**Source extract**.
Archive for November 12, 2010

>RETURN TO MARTIN BECK

Posted: November 12, 2010 in Uncategorized

>

What do you read when you are really stressed out? When you want something to bring you back to a state of equilibrium, and not slip into dark depression.

I look at the books on my “read next” TBR shelf, and see I have a personal “Nazi Occupied Poland” reading challenge coming up very soon. That should help me realise that things could be a great deal worse!

But I decided that I would read another book from the Martin Beck series. I always feel a sense of nostalgia for those heady days, twenty years ago, when I searched through Devon’s many second hand bookshops for the missing books in my Sjowall/Wahloo collection.
Now we have the marvelous Harper Perennial editions with introductions and informative articles at the end of the books; and above all with font sizes that are readable by the elderly.

**Job**. Carry on the blog post about returning to the Martin Beck novels, starting after its final sentence. The data that comes next is from a separate source and has nothing to do with the blog post.

**Dataset rows**.
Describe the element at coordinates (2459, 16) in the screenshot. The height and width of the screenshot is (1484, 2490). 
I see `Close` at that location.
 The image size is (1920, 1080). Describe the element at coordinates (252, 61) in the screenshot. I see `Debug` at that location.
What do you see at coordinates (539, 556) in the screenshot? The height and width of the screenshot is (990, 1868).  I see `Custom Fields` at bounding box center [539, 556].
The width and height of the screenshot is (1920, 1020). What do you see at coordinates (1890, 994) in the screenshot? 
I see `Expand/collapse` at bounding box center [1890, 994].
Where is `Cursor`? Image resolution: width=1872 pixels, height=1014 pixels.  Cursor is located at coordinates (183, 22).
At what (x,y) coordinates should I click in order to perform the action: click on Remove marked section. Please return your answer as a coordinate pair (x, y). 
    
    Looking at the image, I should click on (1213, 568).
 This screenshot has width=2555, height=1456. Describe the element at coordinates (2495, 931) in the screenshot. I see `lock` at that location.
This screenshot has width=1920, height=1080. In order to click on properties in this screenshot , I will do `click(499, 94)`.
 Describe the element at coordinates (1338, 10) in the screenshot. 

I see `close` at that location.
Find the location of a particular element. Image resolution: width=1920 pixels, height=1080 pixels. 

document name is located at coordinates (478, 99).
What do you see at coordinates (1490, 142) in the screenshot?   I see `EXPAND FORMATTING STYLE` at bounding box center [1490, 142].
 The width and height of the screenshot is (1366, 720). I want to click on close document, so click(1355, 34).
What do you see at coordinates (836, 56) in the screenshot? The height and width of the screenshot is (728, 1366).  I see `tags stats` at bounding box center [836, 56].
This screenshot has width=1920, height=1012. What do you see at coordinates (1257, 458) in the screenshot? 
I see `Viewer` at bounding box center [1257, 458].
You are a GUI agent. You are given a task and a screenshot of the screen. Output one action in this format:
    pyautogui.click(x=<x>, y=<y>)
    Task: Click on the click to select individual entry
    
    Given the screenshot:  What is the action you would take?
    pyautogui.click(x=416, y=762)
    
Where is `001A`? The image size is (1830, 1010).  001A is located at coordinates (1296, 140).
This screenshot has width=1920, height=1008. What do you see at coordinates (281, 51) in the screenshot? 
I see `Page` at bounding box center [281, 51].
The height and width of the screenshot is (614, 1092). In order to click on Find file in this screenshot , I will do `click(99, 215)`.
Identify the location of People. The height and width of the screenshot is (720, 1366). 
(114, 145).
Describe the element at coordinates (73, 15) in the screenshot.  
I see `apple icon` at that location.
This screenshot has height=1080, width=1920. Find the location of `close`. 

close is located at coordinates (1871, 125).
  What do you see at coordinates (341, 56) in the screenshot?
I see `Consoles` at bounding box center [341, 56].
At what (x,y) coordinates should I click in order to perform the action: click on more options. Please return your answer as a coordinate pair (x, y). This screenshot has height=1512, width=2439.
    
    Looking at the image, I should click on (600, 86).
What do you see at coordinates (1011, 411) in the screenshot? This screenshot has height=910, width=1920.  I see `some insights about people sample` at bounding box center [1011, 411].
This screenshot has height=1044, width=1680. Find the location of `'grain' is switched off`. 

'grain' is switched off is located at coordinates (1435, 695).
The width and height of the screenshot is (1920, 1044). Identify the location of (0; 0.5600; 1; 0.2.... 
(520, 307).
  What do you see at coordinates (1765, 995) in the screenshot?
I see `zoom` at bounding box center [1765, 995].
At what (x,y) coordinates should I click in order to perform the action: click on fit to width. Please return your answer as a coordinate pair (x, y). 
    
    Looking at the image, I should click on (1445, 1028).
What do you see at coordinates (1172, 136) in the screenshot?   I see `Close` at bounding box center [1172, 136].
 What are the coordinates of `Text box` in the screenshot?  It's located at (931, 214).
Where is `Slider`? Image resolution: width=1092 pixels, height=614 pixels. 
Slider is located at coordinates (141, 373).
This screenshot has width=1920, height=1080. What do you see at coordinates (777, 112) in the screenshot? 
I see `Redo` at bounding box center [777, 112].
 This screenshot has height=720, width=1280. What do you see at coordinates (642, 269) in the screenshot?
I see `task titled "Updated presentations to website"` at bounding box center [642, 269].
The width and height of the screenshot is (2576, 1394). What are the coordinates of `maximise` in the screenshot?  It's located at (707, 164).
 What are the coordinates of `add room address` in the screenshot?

**Result of this exercise**.
I like to save these books up, just as you store a vintage wine that is too good to drink, but now it was time to read another. My out of order reading of Sjowall and Wahloo’s ten book series, has now reached number nine for me, actually number six in the series, Murder at the Savoy [1970]. In the introduction Michael Carlson explains the Swedish title; Polis, polis, potatismos; but he also states Sjowall and Wahloo cited Ed McBain’s 87th Precinct police procedurals as an influence.
Is this correct? I am not sure they had read any Ed McBain, and in this interview Maj Sjowall only mentions the influence of Georges Simenon and Dashiell Hammett.

Is it just pure nostalgia, or are the Martin Beck books as good as I remember? I ask the same question each time I read one.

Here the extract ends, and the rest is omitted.